In the listing that follows, the range to quote begins at the line that has "You are a computer-use agent. Viewport: 1500px" and ends after the line that has "Click the magnifying"; quote it verbatim and add nothing.

------ GIVEN INFORMATION

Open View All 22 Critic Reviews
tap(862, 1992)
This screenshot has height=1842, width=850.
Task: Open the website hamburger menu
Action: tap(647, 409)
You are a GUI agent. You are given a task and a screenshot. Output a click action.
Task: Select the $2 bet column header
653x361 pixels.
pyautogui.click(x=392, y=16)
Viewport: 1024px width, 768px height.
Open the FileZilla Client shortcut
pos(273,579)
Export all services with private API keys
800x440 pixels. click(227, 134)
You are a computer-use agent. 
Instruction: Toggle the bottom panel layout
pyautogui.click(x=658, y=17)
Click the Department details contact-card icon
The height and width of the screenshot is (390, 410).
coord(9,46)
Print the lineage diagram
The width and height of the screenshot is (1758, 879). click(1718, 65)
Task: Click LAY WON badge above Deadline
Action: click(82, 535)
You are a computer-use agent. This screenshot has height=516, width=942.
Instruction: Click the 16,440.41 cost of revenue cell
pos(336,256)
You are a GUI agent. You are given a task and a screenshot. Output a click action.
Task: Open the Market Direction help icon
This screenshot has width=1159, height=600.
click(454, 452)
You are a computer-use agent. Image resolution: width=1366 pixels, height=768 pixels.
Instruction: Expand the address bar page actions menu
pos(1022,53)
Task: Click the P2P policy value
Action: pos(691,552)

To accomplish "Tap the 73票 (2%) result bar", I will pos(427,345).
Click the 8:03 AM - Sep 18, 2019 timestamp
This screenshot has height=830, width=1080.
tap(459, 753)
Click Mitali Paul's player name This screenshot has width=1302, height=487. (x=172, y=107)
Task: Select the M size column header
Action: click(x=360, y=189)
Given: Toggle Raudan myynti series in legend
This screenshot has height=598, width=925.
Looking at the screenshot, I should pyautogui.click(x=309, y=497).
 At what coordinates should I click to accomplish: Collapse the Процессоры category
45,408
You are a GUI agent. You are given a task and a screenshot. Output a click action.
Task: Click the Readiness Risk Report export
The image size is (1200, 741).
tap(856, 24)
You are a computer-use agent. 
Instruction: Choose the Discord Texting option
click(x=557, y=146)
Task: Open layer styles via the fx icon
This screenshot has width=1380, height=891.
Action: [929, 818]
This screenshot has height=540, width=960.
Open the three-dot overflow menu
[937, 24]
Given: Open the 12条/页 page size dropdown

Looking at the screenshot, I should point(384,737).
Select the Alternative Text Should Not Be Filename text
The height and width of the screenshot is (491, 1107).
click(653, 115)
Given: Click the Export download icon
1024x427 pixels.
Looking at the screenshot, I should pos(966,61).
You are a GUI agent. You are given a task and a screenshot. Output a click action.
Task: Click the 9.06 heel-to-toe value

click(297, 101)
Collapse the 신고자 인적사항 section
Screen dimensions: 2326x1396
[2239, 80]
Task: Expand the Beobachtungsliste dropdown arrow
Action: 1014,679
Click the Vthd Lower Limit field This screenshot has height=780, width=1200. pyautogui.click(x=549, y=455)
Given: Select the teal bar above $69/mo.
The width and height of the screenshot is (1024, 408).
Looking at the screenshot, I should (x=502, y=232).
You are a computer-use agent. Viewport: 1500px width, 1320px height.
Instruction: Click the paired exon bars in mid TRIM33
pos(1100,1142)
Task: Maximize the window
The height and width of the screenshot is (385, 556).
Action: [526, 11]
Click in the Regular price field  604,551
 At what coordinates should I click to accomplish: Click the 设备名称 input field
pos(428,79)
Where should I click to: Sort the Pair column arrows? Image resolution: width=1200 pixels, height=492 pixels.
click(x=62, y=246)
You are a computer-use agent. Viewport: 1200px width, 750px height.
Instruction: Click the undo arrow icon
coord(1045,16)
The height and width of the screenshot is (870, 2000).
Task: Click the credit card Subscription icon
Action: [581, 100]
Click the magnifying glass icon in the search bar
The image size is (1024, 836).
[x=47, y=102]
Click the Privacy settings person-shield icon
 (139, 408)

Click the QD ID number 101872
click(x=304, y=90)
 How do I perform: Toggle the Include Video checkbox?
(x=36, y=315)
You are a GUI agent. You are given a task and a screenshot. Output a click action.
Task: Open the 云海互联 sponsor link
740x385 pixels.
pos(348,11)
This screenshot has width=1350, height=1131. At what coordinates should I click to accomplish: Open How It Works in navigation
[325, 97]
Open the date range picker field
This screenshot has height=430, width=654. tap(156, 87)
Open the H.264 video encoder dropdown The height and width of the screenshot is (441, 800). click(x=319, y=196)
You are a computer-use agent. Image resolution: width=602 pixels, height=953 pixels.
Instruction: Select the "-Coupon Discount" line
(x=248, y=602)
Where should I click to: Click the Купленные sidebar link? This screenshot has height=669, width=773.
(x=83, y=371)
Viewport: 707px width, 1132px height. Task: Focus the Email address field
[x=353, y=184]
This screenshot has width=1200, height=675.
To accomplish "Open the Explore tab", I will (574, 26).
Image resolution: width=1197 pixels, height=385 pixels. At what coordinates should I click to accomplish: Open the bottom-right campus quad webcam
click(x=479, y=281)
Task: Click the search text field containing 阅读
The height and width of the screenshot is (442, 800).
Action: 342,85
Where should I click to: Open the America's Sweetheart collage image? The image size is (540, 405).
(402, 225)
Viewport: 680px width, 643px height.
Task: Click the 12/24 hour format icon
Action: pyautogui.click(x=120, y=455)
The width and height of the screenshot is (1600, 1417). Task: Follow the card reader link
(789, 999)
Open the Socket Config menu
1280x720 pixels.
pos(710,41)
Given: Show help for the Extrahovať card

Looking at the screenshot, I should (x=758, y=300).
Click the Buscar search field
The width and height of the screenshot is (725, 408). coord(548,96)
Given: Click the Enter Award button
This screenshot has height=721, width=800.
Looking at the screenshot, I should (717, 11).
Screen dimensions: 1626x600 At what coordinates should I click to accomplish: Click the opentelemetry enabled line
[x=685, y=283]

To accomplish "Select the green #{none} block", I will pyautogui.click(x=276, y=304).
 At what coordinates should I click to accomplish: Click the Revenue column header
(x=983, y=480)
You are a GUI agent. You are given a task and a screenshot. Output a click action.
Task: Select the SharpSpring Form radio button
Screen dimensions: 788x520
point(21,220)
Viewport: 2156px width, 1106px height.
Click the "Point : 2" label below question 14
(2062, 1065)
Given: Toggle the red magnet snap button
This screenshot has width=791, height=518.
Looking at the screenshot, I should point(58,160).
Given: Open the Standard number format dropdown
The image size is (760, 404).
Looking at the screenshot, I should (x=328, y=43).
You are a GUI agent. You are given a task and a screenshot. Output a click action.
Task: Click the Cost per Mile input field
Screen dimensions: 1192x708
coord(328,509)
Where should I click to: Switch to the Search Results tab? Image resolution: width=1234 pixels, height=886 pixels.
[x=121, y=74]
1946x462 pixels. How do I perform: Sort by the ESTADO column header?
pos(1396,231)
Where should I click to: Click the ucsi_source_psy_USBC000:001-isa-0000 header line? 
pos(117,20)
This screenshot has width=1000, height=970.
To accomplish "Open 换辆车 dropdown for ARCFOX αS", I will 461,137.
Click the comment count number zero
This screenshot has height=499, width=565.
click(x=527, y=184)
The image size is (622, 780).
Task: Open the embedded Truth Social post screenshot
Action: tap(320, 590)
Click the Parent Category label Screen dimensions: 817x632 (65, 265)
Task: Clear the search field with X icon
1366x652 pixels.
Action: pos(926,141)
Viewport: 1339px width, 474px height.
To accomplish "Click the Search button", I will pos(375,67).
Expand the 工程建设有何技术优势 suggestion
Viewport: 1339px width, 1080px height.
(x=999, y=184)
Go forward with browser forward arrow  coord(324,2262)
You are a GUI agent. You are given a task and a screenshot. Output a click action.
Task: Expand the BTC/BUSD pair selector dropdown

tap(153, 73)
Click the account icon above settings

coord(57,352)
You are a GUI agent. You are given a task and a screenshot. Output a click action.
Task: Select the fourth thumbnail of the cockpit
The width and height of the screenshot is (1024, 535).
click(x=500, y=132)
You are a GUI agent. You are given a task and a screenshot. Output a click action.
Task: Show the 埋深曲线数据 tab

------------

RESULT FOR THIS EXERCISE =>
You are a computer-use agent. Viewport: 1500px width, 1320px height.
Instruction: Click the paired exon bars in mid TRIM33
pos(1100,1142)
Task: Maximize the window
The height and width of the screenshot is (385, 556).
Action: [526, 11]
Click in the Regular price field  604,551
 At what coordinates should I click to accomplish: Click the 设备名称 input field
pos(428,79)
Where should I click to: Sort the Pair column arrows? Image resolution: width=1200 pixels, height=492 pixels.
click(x=62, y=246)
You are a computer-use agent. Viewport: 1200px width, 750px height.
Instruction: Click the undo arrow icon
coord(1045,16)
The height and width of the screenshot is (870, 2000).
Task: Click the credit card Subscription icon
Action: [581, 100]
Click the magnifying glass icon in the search bar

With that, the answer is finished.